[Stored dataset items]
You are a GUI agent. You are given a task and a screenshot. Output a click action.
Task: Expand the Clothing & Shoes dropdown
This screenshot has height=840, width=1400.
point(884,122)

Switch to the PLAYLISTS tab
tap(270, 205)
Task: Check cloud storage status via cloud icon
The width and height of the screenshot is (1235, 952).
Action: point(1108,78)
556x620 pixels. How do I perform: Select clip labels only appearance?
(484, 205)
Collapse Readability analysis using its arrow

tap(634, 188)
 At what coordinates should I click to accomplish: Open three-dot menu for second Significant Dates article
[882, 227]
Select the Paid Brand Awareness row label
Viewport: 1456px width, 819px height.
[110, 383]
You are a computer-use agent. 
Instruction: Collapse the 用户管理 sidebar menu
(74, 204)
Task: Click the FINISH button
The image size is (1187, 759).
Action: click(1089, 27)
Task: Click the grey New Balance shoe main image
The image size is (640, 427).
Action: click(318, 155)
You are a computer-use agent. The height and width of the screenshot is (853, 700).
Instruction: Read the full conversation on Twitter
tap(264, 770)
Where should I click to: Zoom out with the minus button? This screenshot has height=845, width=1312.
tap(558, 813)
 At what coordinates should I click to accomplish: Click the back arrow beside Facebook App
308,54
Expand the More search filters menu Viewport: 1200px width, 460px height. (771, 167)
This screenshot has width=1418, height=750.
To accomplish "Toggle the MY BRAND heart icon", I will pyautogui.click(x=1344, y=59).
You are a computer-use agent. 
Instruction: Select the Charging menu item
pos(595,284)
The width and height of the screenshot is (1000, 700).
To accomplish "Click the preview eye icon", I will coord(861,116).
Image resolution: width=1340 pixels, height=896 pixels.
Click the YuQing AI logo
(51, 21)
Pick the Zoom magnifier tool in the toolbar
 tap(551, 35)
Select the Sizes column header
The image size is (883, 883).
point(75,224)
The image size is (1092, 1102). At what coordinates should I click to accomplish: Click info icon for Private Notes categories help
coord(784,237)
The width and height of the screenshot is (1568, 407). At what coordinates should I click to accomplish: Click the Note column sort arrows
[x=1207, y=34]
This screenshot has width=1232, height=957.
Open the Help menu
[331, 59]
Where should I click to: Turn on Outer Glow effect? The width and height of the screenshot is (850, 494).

→ **Aim of the exercise**
Swap "computer-use agent" for "desktop agent" wherever it occurs in the items above, leaving every other part of them unchanged.

→ **Solution to the problem**
You are a GUI agent. You are given a task and a screenshot. Output a click action.
Task: Expand the Clothing & Shoes dropdown
This screenshot has height=840, width=1400.
point(884,122)

Switch to the PLAYLISTS tab
tap(270, 205)
Task: Check cloud storage status via cloud icon
The width and height of the screenshot is (1235, 952).
Action: point(1108,78)
556x620 pixels. How do I perform: Select clip labels only appearance?
(484, 205)
Collapse Readability analysis using its arrow

tap(634, 188)
 At what coordinates should I click to accomplish: Open three-dot menu for second Significant Dates article
[882, 227]
Select the Paid Brand Awareness row label
Viewport: 1456px width, 819px height.
[110, 383]
You are a desktop agent. 
Instruction: Collapse the 用户管理 sidebar menu
(74, 204)
Task: Click the FINISH button
The image size is (1187, 759).
Action: click(1089, 27)
Task: Click the grey New Balance shoe main image
The image size is (640, 427).
Action: click(318, 155)
You are a desktop agent. The height and width of the screenshot is (853, 700).
Instruction: Read the full conversation on Twitter
tap(264, 770)
Where should I click to: Zoom out with the minus button? This screenshot has height=845, width=1312.
tap(558, 813)
 At what coordinates should I click to accomplish: Click the back arrow beside Facebook App
308,54
Expand the More search filters menu Viewport: 1200px width, 460px height. (771, 167)
This screenshot has width=1418, height=750.
To accomplish "Toggle the MY BRAND heart icon", I will pyautogui.click(x=1344, y=59).
You are a desktop agent. 
Instruction: Select the Charging menu item
pos(595,284)
The width and height of the screenshot is (1000, 700).
To accomplish "Click the preview eye icon", I will coord(861,116).
Image resolution: width=1340 pixels, height=896 pixels.
Click the YuQing AI logo
(51, 21)
Pick the Zoom magnifier tool in the toolbar
 tap(551, 35)
Select the Sizes column header
The image size is (883, 883).
point(75,224)
The image size is (1092, 1102). At what coordinates should I click to accomplish: Click info icon for Private Notes categories help
coord(784,237)
The width and height of the screenshot is (1568, 407). At what coordinates should I click to accomplish: Click the Note column sort arrows
[x=1207, y=34]
This screenshot has width=1232, height=957.
Open the Help menu
[331, 59]
Where should I click to: Turn on Outer Glow effect? The width and height of the screenshot is (850, 494).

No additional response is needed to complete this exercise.